Recent developments indicate a clear shift in HMRC’s approach to monitoring dividends and transactions between companies and their shareholders. With new consultations and expanded data collection, there is a growing focus on transparency and compliance for close companies.
New consultation: reporting company payments to participators
A new consultation, Reporting company payments to participators, has been published, seeking views on proposals to introduce enhanced reporting requirements for close companies.
The government’s position is that the risk of error and tax non-compliance is higher in close companies, where the distinction between the company and its participators can become blurred.
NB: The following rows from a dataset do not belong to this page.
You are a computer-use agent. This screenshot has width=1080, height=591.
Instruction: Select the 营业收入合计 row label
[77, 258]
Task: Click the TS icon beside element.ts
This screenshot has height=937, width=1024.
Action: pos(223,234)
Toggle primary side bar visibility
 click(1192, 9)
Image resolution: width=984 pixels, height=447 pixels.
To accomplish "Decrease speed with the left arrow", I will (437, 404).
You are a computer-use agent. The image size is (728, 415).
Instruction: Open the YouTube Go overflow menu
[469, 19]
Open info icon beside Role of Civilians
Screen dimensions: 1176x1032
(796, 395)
HMRC has identified that it does not currently have full visibility over how these companies interact with their shareholders.
Under the proposed framework, close companies may be required to report detailed information to HMRC on transactions with participators, including:
- payments made by cash, bank transfer or other means
- loan repayments and loan write-offs
- sales of assets to the company
- purchases of assets from the company
- dividends and other distributions
- any other transfer of value from the company to the participator
Salary and wage payments are expected to remain outside the scope of these requirements, as they are already captured through PAYE reporting systems.
If implemented, these proposals would represent a significant increase in reporting obligations and HMRC oversight.
Expanded dividend reporting through self-assessment
In addition to the consultation, Finance Act 2024 introduced powers allowing HMRC to collect more detailed information through self-assessment tax returns.
From the 2025/26 tax year onwards, company directors will be required to disclose additional information, including:
- whether they were a director of a company
- whether the company was a close company
- the company’s name and registration number
- the amount of dividends received from the close company during the tax year
- the highest percentage shareholding held during the tax year
This enhanced reporting framework provides HMRC with greater insight into the relationship between directors, shareholders and their companies, particularly in relation to dividend extraction.
A clear direction of travel
Taken together, these developments point to a more data-driven and compliance-focused approach from HMRC. With increased access to information on dividends and participator transactions, discrepancies are more likely to be identified.
For business owners operating through limited companies, it is increasingly important that dividend procedures are robust, properly documented and aligned with both company law and tax legislation.